I think one of the advantages that we have is from the very beginning, our asset management team has only been comprised of ex-operators. So that was something that we did intentionally when we first did the spin. And started building up all those functions. So I know folks know kind of my operating background, but it is not it is not just me. We have built a really deep operating bench. Throughout the company. And we have added a business intelligence unit along the way as well. For better data analysis and so I think being robust in those areas has paid off for us.
And so as we grow the SHOP portfolio going forward, everything that we add from an infrastructure perspective at this point is just incremental for us. So you know, now it is a matter of continuing to fine tune, especially with all the technological and advancements and utilization of AI and things like that. But I think the formation of our biz intelligence unit positions us well-to-do that.
Elmer Chang: And, Nguyen, I will add something to that. Sorry. I will add something else to that, Rich. And it is not necessarily I would not call it a lesson learned. I think it is just good management which is the way that we internally manage, oversee, and operate on that portfolio has evolved over the last ten years as you would expect. I think it would be kind of foolish for somebody to assume somebody with company with 10 SHOP assets is gonna have the same infrastructure, same process, same everything as somebody with a thousand SHOP assets. Right? Mhmm.
But that willingness and that appetite to continue to evolve ourselves and reinvent ourselves in how we do that and continue getting better that is something that has changed over the years. I would not say that is a lesson learned. I think that is just the know, spirit of constant improvement.
Richard Anderson: When you think of I do not know. Maybe you have 60 employees at Sabra. Present company excluded. How many of them would you say are sort of focused primarily on senior housing operating I mean, in terms of people that are completely dedicated senior housing operating, that would we have a section of our accounting group that is probably I do not know, six, seven professionals. That is all they do. Our asset managers spend a lot of their time, as you would expect, on that portfolio. They also spend time on our triple net portfolio as well. But I think everybody to a person here at Sabra is involved as we should be.
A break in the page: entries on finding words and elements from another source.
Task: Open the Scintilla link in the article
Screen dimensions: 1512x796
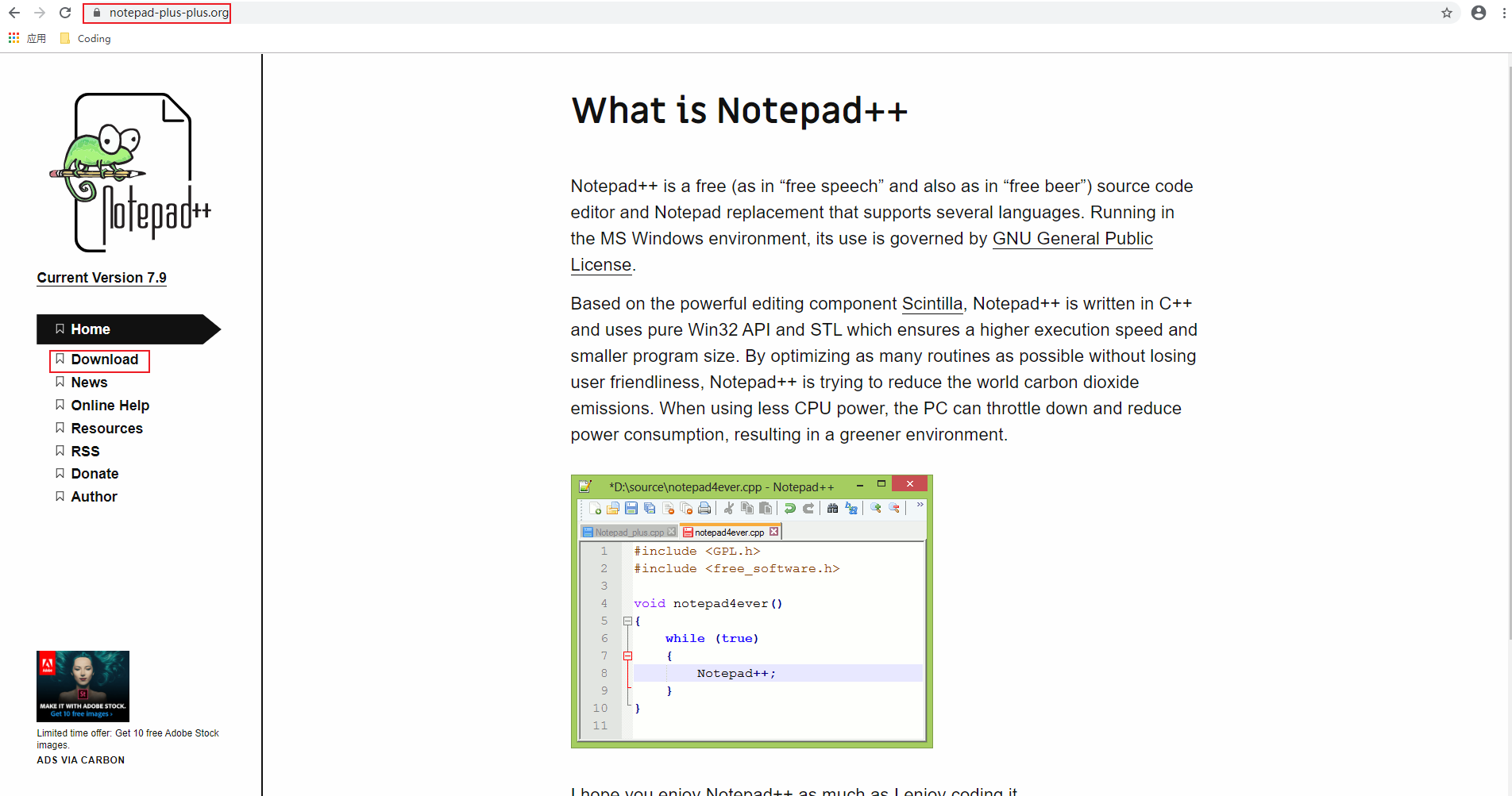Action: (932, 303)
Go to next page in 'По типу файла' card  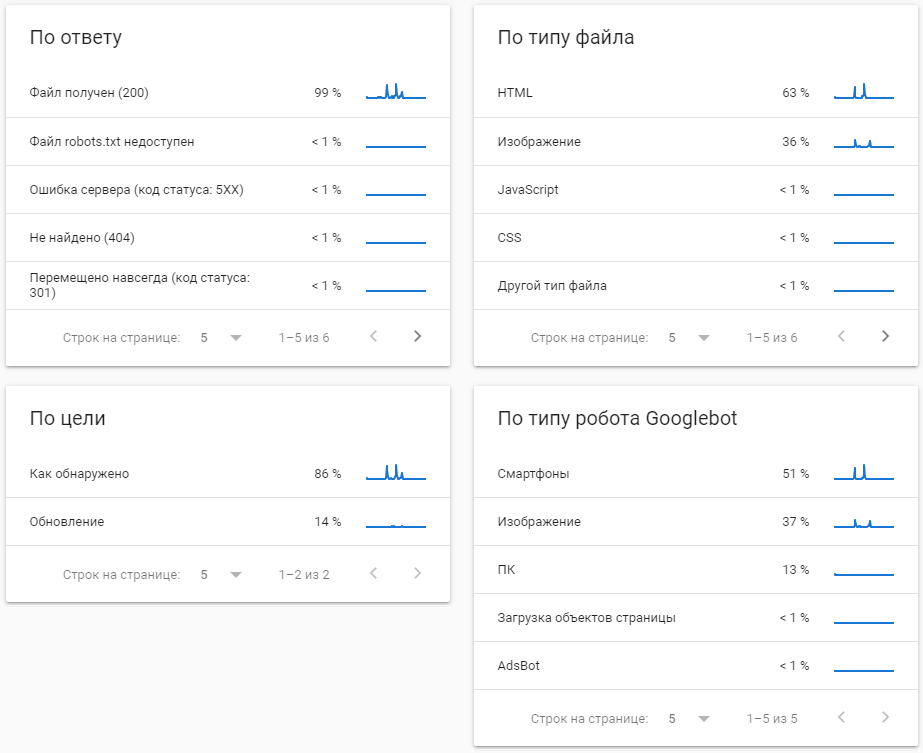pyautogui.click(x=886, y=337)
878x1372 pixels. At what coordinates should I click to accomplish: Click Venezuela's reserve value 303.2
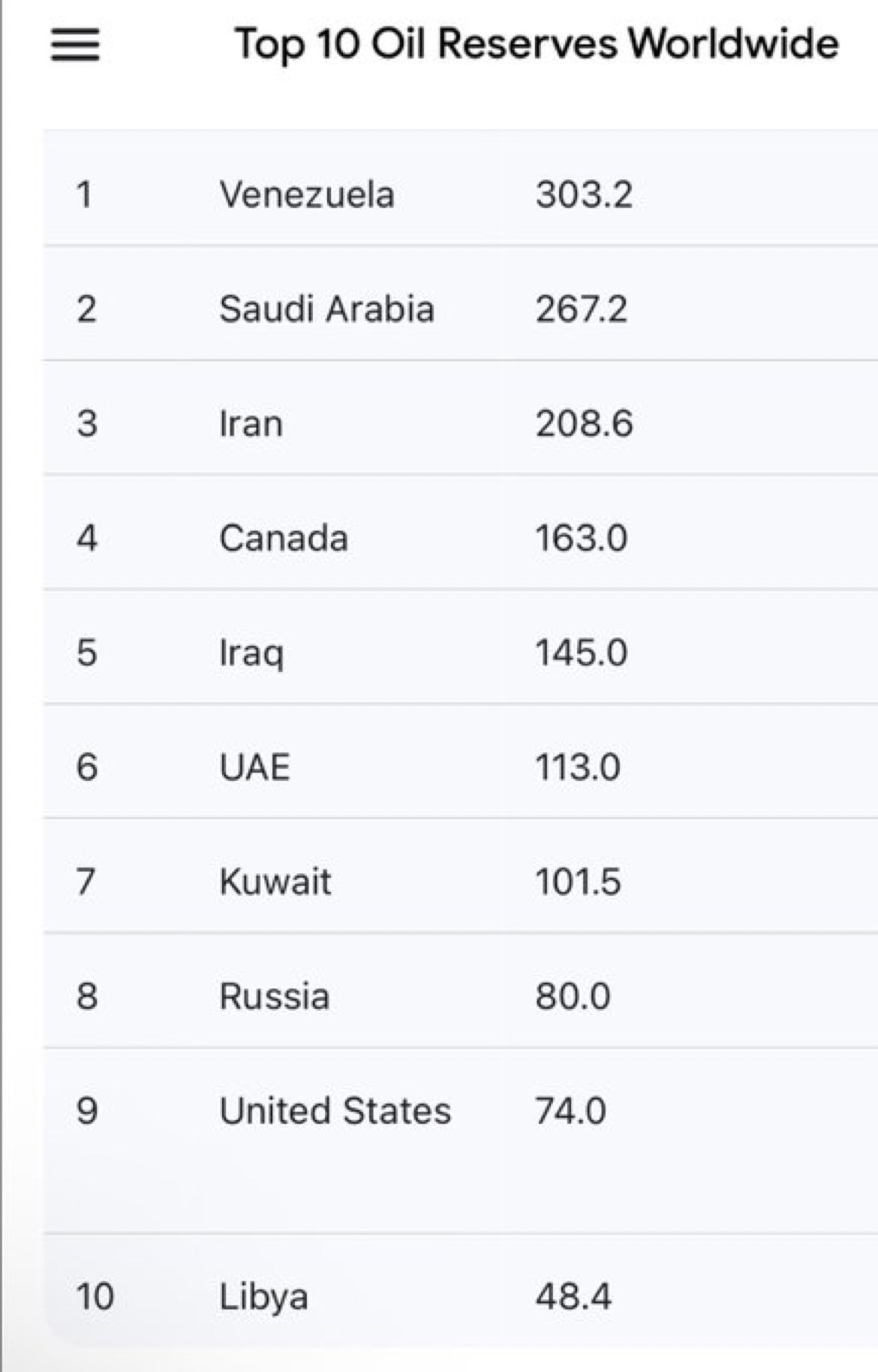click(x=584, y=195)
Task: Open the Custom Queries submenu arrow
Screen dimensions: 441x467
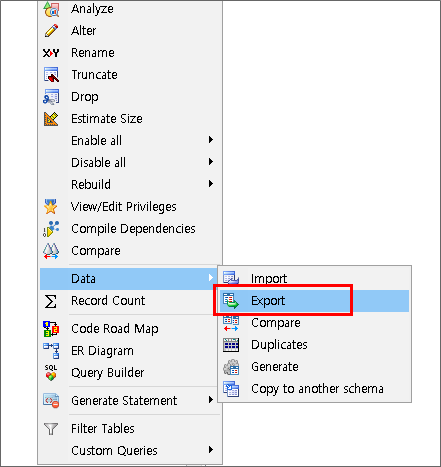Action: click(x=211, y=450)
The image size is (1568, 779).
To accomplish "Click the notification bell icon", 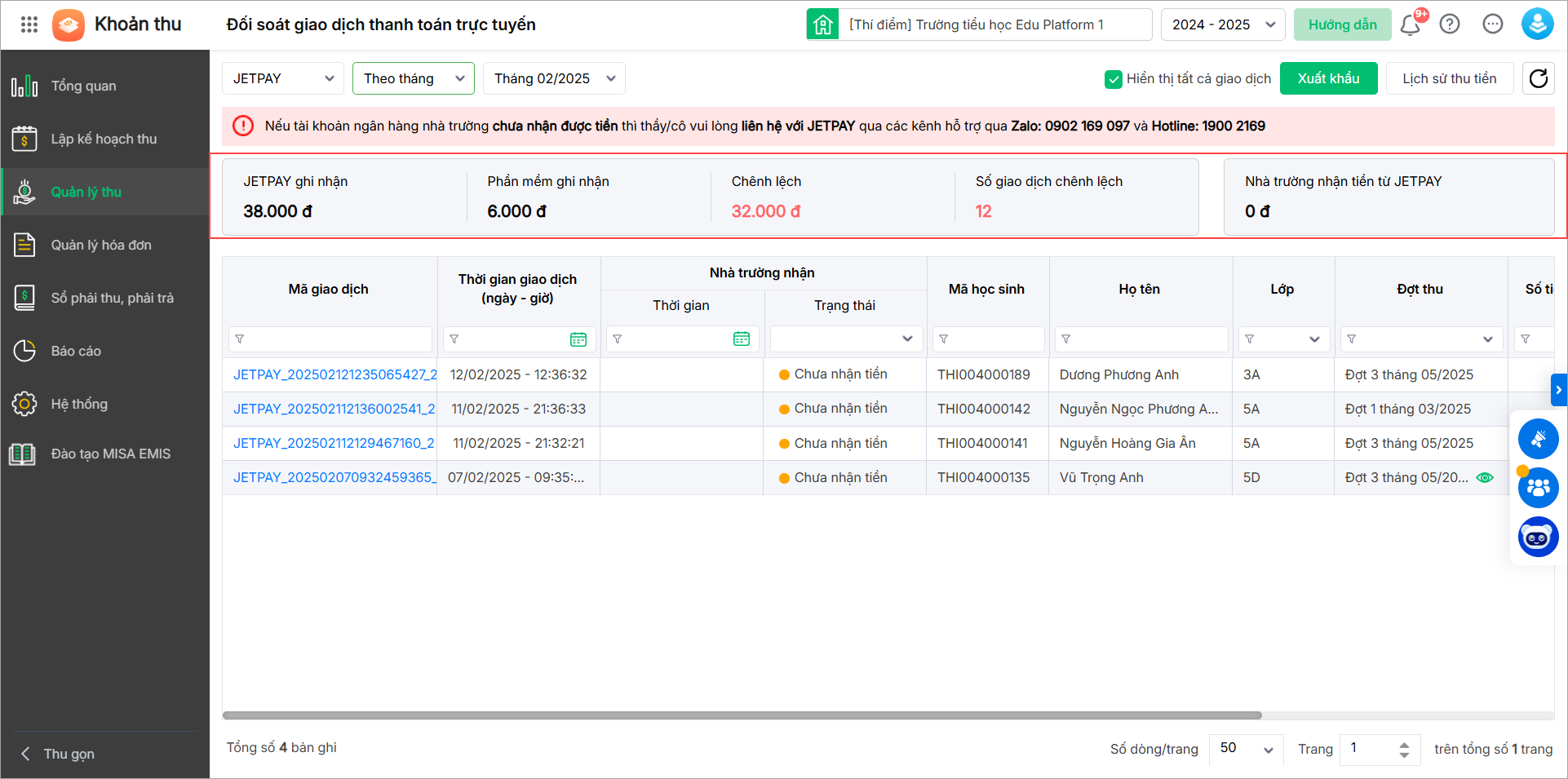I will click(1410, 24).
Richard K. Matros: And the other thing I would point out is our investment team who do not necessarily have an operational background. They work completely in sync with the management team, and they go out to the buildings with them. So over the years, our investment management team who does not have an operational background, has now spent so much time going through buildings that we are looking to acquire side by side with our asset managers who are operators. That their understanding of operations has really expanded tremendously.
So if you look at our investment team, our asset management team, and the folks that completely dedicated to SHOP, in accounting and finance it is a pretty big chunk of that with 55 people of that 55 of those 55 people.
Richard Anderson: Okay. Great. All I got. Thanks. Thanks.
Operator: And as a reminder, it is star one if you would like to ask a question. And with no additional questions at this time, I will turn the call back over to Mr. Richard K. Matros for closing remarks.
Richard K. Matros: Thank you for your support, and thanks for dialing in for the call. And I hope you all have a great Valentine's Day weekend. With whoever you spend Valentine's Day with. Take care.
Operator: And ladies and gentlemen, this concludes today's call, and we thank you for your participation. You may now disconnect.